Published 17 Apr 2026 in math.ST and stat.ME | (2604.16661v1)

Abstract: Predictive inference in the sparse Gaussian sequence model has received considerably less attention than its non-sparse, finite-sample counterpart. Existing work has largely been confined to discrete mixture priors. In this paper, we study predictive inference under a widely used continuous mixture prior, the Horseshoe. We provide new theoretical results establishing exact asymptotic minimax optimality of the predictive Bayes estimator when the sparsity level is known.

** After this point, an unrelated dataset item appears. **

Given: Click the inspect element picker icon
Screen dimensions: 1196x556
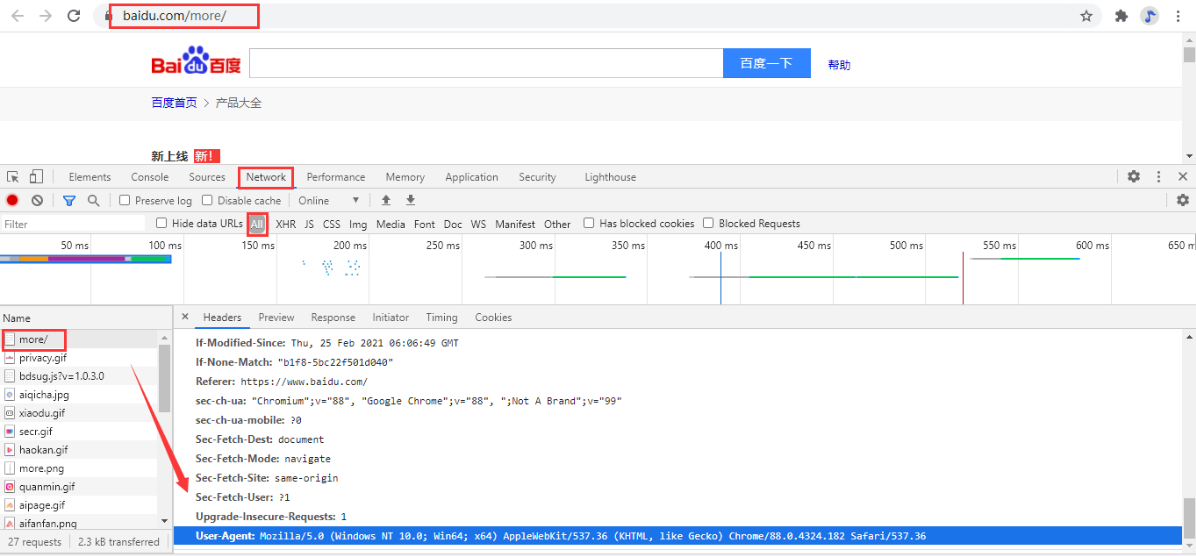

Furthermore, through a Gaussian-mixture representation of the posterior predictive density (which we term Horseshoe spectroscopy), the phase-transition in the local shrinkage scale is inherited by the predictive mechanism, producing behavior similar to that of previous thresholding/switching estimators. When sparsity is unknown, we adopt a fully Bayesian approach using a hierarchical Horseshoe prior and show that it performs adaptive, as opposed to manual, switching. Under a theta-min condition, the resulting predictive risk admits an upper bound over a restricted parameter class that is sharper than the minimax rate over the full class. We demonstrate the practical value of predictive Horseshoe shrinkage on data such as images and time series that can be naturally modeled as sparse Gaussian sequences. We illustrate this approach on facial recognition across varying facial expressions and study region-wise atypical brain lateralization in autism spectrum disorder.